The story of The Knight Before Christmas begins in 1334 England, where Sir Cole Christopher Frederick Lyons (Josh Whitehouse) is searching for a quest that will make him a true knight when he stumbles upon an old crone who transports him to 2019 Ohio. With just a few days until Christmas, the old crone tells Cole he must fulfill his quest before midnight on Christmas Eve or he'll be stuck in the future. Cole runs across schoolteacher Brooke Winters (Vanessa Hudgens), who's disillusioned in love after being cheated on by her ex-boyfriend. Though she's unconvinced by Cole's story that he's a 14th Century knight, she endeavors to give him a place to live and help him in his quest. Along the way, Cole and Brooke grow closer and develop feelings for one another, but it remains to be seen if their fledgling romance can survive their strange circumstances.
The Knight Before Christmas was written by Cara J. Russell and directed by Monika Mitchell, both of whom have experience in direct-to-TV holiday fare. The former wrote the short My Christmas Grandpa for Lifetime and the latter helmed both Lifetime and Hallmark Christmas movies (The Christmas Contract and Christmas Joy). As such, The Knight Before Christmas feels right at home in the incredibly niche and charmingly schmaltzy rom-com genre that's reached new heights of popularity in recent years. Certainly, the incorporation of a time traveling knight is a little outside the box for holiday rom-coms (though not within the romance genre as a whole), which typically stay rooted firmly in realism. But Russell's script waves a magic wand and doesn't get into the difficult details of how a 14th Century knight would acclimate to modern times so easily. Instead, Sir Cole's fish-out-of-water situation is played largely for laughs, and to give Brooke a gallant love interest.
Thankfully Hudgens is enough of a star to make the dynamic work and sell the not-so-satisfying answers the film gives about time travel. Hudgens is becoming one of Netflix's regular stars, with The Knight Before Christmas being her second holiday rom-com after 2018's The Princess Switch (which is getting a sequel in 2020). Whitehouse, too, works especially well as the charmingly confounded Sir Cole, though the knight's personality tends to be tailored to the scene rather than the character being a well-developed player in the story. Still, Hudgens and Whitehouse bring a sweet vulnerability to their characters, and they have enough chemistry together that viewers will be endeared by their romantic journey. The supporting players of The Knight Before Christmas don't get much to do - though Emmanuelle Chriqui has a fun camaraderie with Hudgens as Brooke's sister Madison - but that's fairly typical of holiday rom-coms like this. To be sure, this is Hudgens and Whitehouse's movie and they have a cute romance amid the time travel antics and holiday preparations.

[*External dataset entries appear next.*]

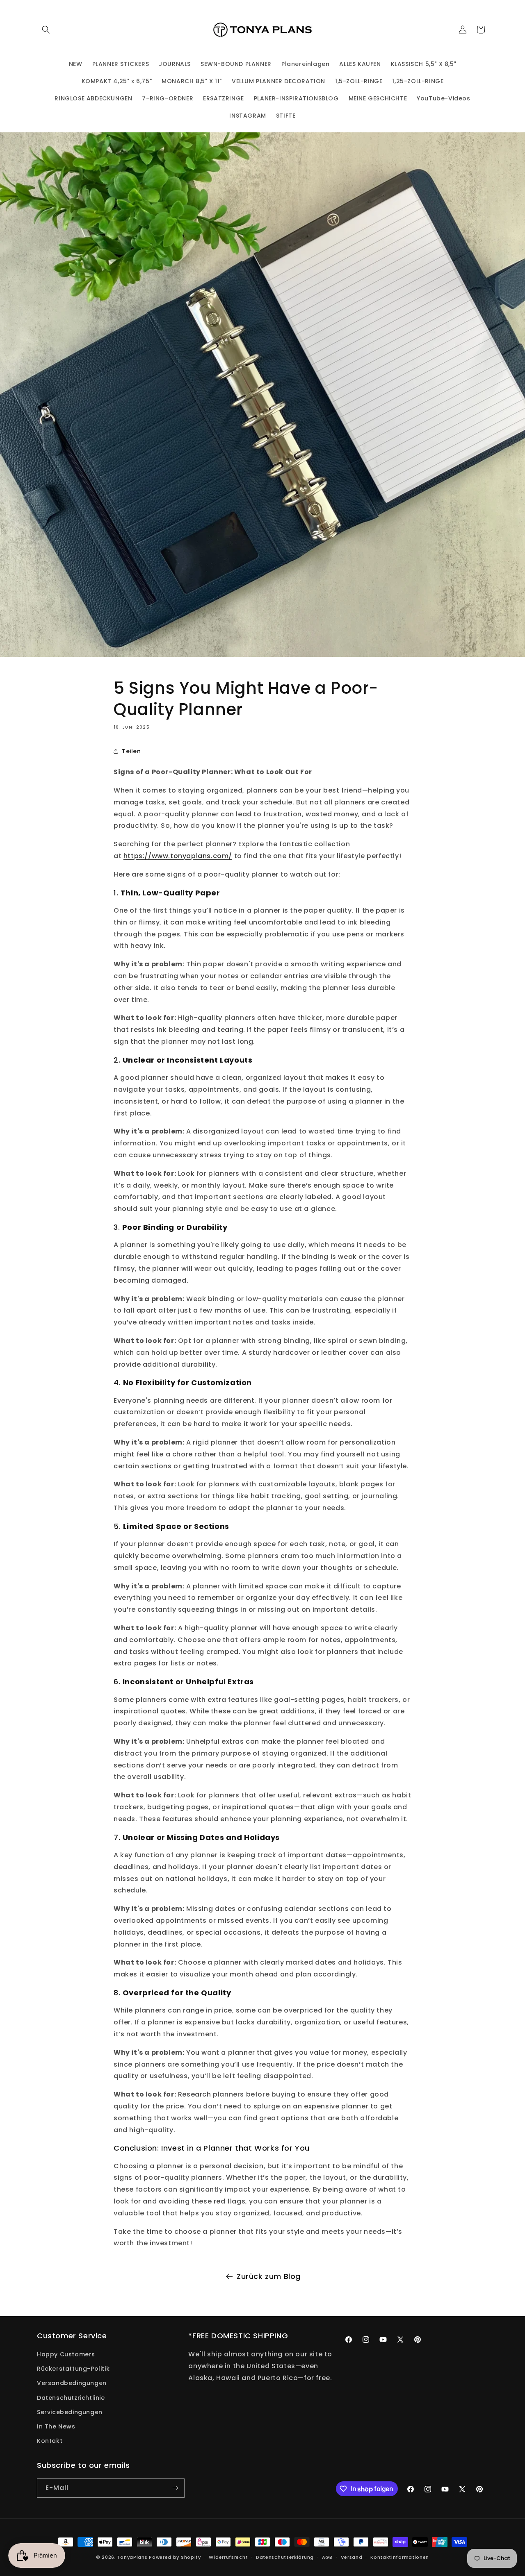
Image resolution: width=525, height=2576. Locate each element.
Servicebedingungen (70, 2412)
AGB (327, 2557)
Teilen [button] (131, 751)
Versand (352, 2557)
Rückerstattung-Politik (73, 2369)
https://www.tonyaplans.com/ (177, 856)
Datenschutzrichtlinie (71, 2398)
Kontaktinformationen (399, 2557)
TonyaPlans (132, 2557)
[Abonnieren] (175, 2488)
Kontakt (49, 2441)
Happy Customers (66, 2354)
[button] (46, 29)
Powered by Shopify (175, 2557)
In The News (56, 2426)
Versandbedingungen (72, 2383)
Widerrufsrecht (228, 2557)
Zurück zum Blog (269, 2276)
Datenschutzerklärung (285, 2557)
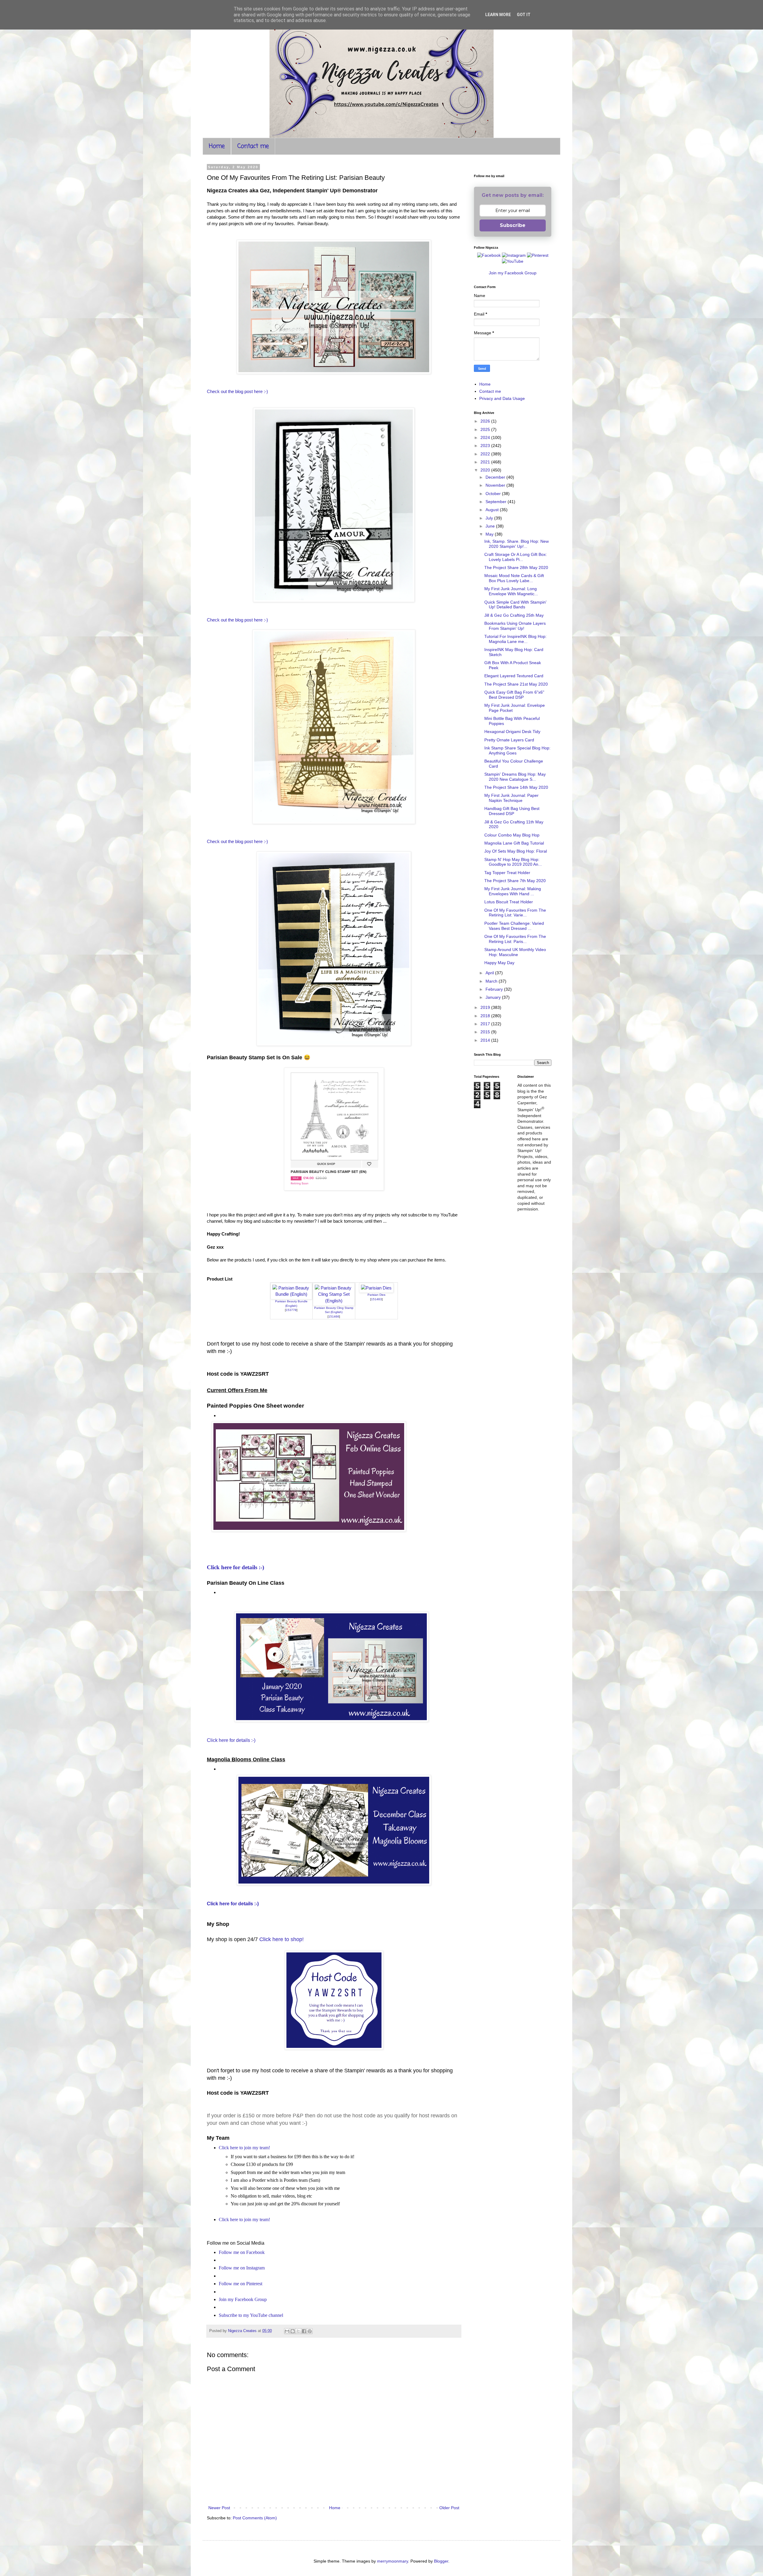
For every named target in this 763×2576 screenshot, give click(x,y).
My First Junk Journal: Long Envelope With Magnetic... (511, 591)
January (494, 997)
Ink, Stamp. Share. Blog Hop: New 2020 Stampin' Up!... (516, 544)
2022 (485, 454)
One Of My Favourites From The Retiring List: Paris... (515, 939)
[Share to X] (298, 2331)
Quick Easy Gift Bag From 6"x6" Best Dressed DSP (514, 695)
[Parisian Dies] (376, 1287)
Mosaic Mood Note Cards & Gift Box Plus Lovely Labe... (514, 578)
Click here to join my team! (244, 2147)
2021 (485, 462)
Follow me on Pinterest (240, 2283)
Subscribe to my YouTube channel (251, 2315)
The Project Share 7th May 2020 (515, 880)
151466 (333, 1316)
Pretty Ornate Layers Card (509, 739)
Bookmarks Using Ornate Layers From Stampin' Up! (515, 626)
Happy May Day (499, 962)
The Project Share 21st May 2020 (516, 684)
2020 (485, 470)
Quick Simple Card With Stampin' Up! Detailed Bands (515, 605)
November (496, 485)
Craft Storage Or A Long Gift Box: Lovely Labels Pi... (515, 557)
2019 (485, 1007)
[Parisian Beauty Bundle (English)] (291, 1294)
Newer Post (219, 2507)
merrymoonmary (392, 2561)
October (494, 493)
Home (217, 146)
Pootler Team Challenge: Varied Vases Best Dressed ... (514, 926)
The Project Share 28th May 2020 (516, 567)
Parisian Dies (376, 1294)
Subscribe (512, 225)
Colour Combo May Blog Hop (511, 835)
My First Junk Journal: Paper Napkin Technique (511, 798)
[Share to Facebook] (304, 2331)
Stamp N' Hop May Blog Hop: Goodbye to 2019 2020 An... (513, 862)
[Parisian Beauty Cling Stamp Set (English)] (334, 1300)
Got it (524, 14)
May (490, 534)
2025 (485, 429)
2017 (485, 1023)
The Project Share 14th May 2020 (516, 787)
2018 (485, 1015)
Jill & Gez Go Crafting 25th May (514, 615)
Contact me (253, 146)
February (495, 989)
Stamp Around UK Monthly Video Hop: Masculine (515, 952)
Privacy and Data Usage (502, 398)
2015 (485, 1031)
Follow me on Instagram (242, 2267)
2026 (485, 421)
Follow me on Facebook (242, 2252)
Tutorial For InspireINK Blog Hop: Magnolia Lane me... (515, 639)
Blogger (441, 2561)
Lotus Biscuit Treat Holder (508, 901)
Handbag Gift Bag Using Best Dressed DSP (511, 811)
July (490, 518)
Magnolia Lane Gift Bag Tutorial (514, 843)
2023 (485, 445)
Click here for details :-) (235, 1567)
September (497, 501)
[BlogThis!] (293, 2331)
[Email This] (287, 2331)
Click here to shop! (281, 1939)
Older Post (449, 2507)
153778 (291, 1310)
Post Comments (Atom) (255, 2517)
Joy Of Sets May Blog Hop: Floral (515, 851)
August (493, 509)
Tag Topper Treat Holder (507, 872)
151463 (376, 1299)
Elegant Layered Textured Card (513, 675)
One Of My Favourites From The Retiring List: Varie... (515, 913)
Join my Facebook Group (243, 2299)
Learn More (498, 14)
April (490, 972)
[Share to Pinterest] (310, 2331)
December (496, 477)
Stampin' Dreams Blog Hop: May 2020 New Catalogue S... (515, 777)
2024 (485, 437)
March (492, 981)
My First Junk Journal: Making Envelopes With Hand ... (512, 891)
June (491, 526)
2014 (485, 1040)
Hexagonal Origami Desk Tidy (512, 731)
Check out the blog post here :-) (238, 391)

Sure, The Knight Before Christmas doesn't make much sense as far as movie plots go. Russell's script tends to be a little heavy-handed with the trite messages about love and faith during the holidays as a way to avoid diving too in depth into what exactly Cole's quest is, why he was brought to the future and how exactly Cole and Brooke's relationship could ever survive their monumentally different life experiences. But holiday rom-coms should have a certain amount of cheesiness to them, and The Knight Before Christmas delivers plenty of dependably charming romance tropes. So long as viewers haven't already gotten a cavity from holiday treats (or other sugary sweet rom-coms), The Knight Before Christmas is sure to satisfy fans of the genre.
As such, The Knight Before Christmas is worth checking out for fans of romance, especially the specific kind of holiday rom-com that has become so popular in recent years. Being on Netflix, The Knight Before Christmas is an easily enjoyable watch with friends and family or alone on the couch. And with clear sequel setup, Netflix seems confident The Knight Before Christmas will capture the hearts of viewers in the same way as The Christmas Prince - though the streamer might've been a bit too hasty in that. Even if The Knight Before Christmas never quite rises to the highest ranks among the (many) other holiday rom-coms, it's a noble effort from Netflix and should provide some fine holiday fun.
The Knight Before Christmas is now streaming on Netflix. It is 92 minutes long and rated TV-PG.